Understanding Unstructured Data Integration (UDI) Pipelines
Data Fusion is in Beta. Please contact your C3 AI representative to enable this feature.
In C3 AI Studio, Unstructured Data Integration (UDI) pipelines are managed under Data Fusion and enable you to ingest, process, and transform unstructured data, such as documents, PDFs into vector embeddings that can be stored, searched, and retrieved efficiently.
While a Structured DI pipeline starts with a SourceSystem and processes tabular data, a UDI pipeline starts from a Vector Store and is designed for file-based connectors that handle unstructured content.
Key Differences between Structured DI and Unstructured DI
The following table summarizes the key functional differences between structured and unstructured data integration in Data Fusion.
| Aspect | Structured DI | Unstructured DI (UDI) |
|---|---|---|
| Entry Point | SourceSystem | Vector Store |
| Data Type | Structured/tabular data (tables, CSV, DB) | Unstructured data (PDF) |
| Pipeline Components | SourceSystem → SourceCollection → Source → Canonical → Entity | SourceSystem → SourceCollection → Document Processor → Metadata Extractor (optional) → Embedder → Vector Store → Target Entity |
| Goal | Load structured data into entities | Extract text, generate embeddings, and store them for semantic retrieval |
| Graph Visibility | Always visible when SourceSystem is defined | Requires Vector Store instance to appear |
Supported Connectors
The Unstructured Data Integration (UnstructuredDI) capability currently supports only external file-based connectors. These connectors allow you to configure and integrate data stored in file systems or object storage environments directly from the Data Integration perspective.
Supported connector types include:
Amazon S3
Azure Blob Storage
Google Cloud Storage
Other external file system connectors available in your environment
Database, data warehouse, and streaming connectors (such as Snowflake, BigQuery, or Kafka) are not supported for UnstructuredDI pipelines in this release. Support for additional connector types may be added in future versions.
UDI Pipeline Components
This section describes each component in the Unstructured Data Integration (UDI) pipeline and its role in the ingestion flow.

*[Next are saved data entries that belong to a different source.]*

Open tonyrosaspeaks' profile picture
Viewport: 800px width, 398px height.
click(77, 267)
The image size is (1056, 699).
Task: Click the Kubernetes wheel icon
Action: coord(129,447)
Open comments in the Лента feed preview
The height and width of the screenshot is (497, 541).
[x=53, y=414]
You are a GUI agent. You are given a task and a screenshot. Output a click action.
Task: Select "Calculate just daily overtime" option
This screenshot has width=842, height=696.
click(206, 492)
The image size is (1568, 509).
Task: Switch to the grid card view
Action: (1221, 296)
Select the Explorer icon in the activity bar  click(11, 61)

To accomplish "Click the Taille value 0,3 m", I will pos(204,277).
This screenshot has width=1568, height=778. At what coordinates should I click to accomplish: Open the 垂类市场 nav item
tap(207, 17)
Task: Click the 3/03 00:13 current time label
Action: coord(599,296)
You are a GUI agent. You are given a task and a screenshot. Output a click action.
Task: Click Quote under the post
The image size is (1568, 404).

Document Processor (node) ↔
GenaiCore.Unstructured.ProcessorAn ordered list of steps, each aProcessorComponentsuch as parser, chunker, or formatter.It is recommended to use predefined processors exposed by the
GenaiCoreplatform rather than creating new ones manually. These predefined processors are optimized for compatibility across UDI pipeline components.Metadata Extractor (node, optional) ↔ a
ProcessorComponentthat adds or enriches fields.Modifying or replacing a document processor can affect or remove the metadata extractor if the new processor is not configured to support metadata extraction.
Embedder (node) ↔
GenaiCore.Embedder.Engine
For example, uses a Hugging Face model runtime for generating embeddings.Vector Store (node) ↔
GenaiCore.VectorStore.*
Persists embeddings and references the Target Entity.Each node in the Unstructured Data Integration (UDI) canvas corresponds to an underlying C3 Type that manages the data processing logic.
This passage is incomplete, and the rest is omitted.